In practice, it is extremely difficult and costly to accurately determine the MEC at the socially optimal level. In the case where there is overestimation of the MEC leading to over-taxation, there may be under-consumption of alcohol, where inefficient allocation of resources persists. On the hand, if MEC is underestimated leading to under-taxation, there will still be an over-consumption of alcohol. Nonetheless, it is important to note that having some form of taxation policies to reduce the gap between QS and QF is better than having none. Though welfare loss may not be completely eliminated, having some form of taxes will still lead to a more efficient allocation of resources than in the absence of such policies.
There may be cases where taxes, imposed in the form of tariffs on imports, could worsen the efficiency in the allocation of resources instead. The countries from which goods are imported from are expected to possess comparative advantage in the production of such goods, associated with reasons like abundant factor endowment. This means that these countries face relatively lower (opportunity) costs in producing these goods and are expected to be more efficient producers in this case. When tariffs are implemented, price signals are distorted and imports prices are artificially increased.
Given that locally produced products are highly substitutable with these imported goods, the demand for imports and domestic goods is expected to be relatively price elastic. The increase in prices of imported goods will lead to a more than proportionate increase in the quantity demand for imports. At the same time, locally produced goods will appear relatively cheaper now, leading to a more than proportionate increase in the quantity demanded for domestically produced goods. This illustrates a situation where there is an over-consumption of domestic goods, produced by less efficient local producers. At the same time, there is an under-consumption of imported goods, produced by more efficient foreign producers. Hence on the overall, tariffs may hence lead to a less efficient allocation of resources instead.
In conclusion, whether taxes can help lead to a more efficient allocation of resources depends highly on the government’s ability to accurately determine the magnitude of the MEC involved. An over or under-taxation will fail to completely eliminate the welfare loss brought about by the consumption (or production) of demerit goods, like alcohol. However, some form of tax policies to reduce the gap between QS and QF is superior to having no correcting measures. It is also important that the government recognises the root cause of the problem and implement appropriate policies to address the issues.

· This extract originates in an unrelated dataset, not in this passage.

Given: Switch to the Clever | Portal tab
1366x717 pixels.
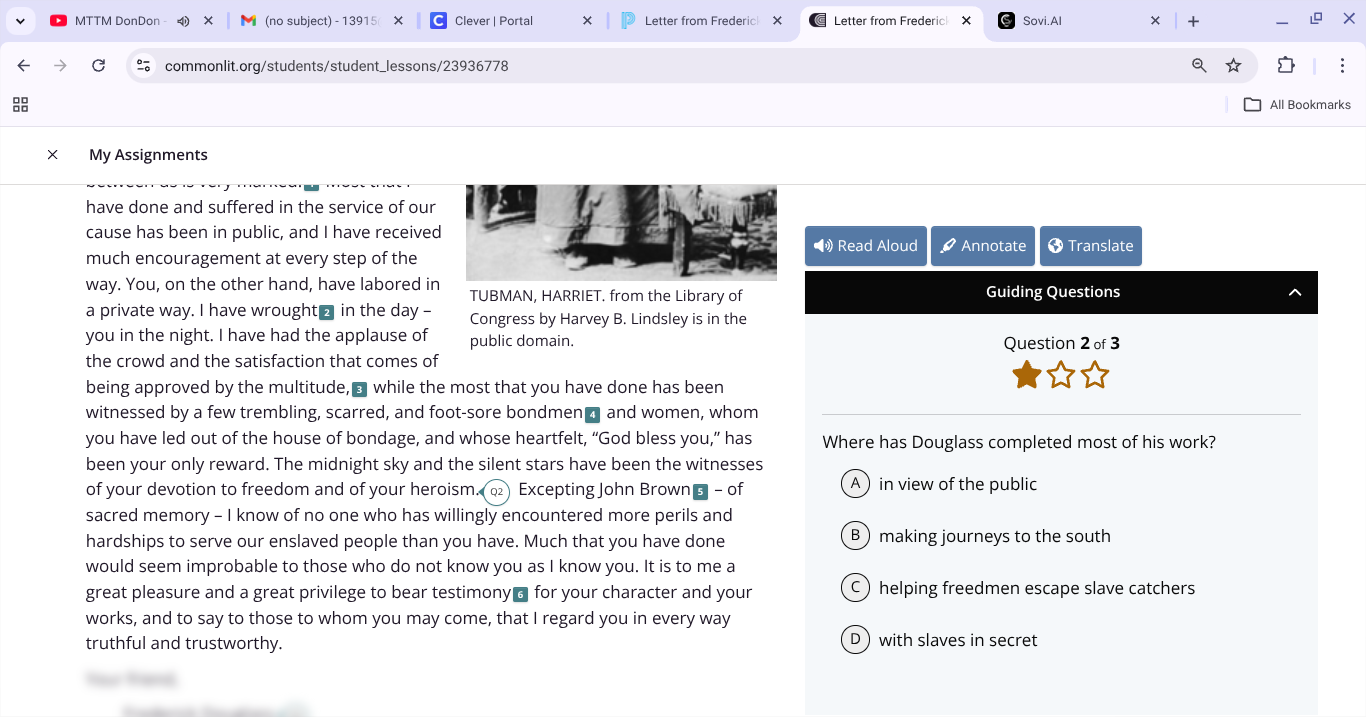Looking at the screenshot, I should (x=495, y=21).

The government should recognise that apart from taxes, there are other policies which may help lead to a more efficient allocation of resources. The government should hence adopt a combination of policies – taxation as well as educational and awareness campaign. Awareness campaigns can help to increase consumers’ knowledge on the costs to third parties brought about by their activities. For example, the government in some countries like Singapore has widely advertised on the harm and danger to third parties brought about by over-consumption of alcohol and related activities like drunk-driving. These campaigns, accompanied by moral-suasion, may help discourage the consumption of alcohol, correcting the over-consumption problem and leading to a more efficient allocation of resources. However, since the effects of these campaigns may take a long time to set in, the government should combine tax policies with these campaigns for a more lasting outcome and a more efficient allocation of resources on the overall.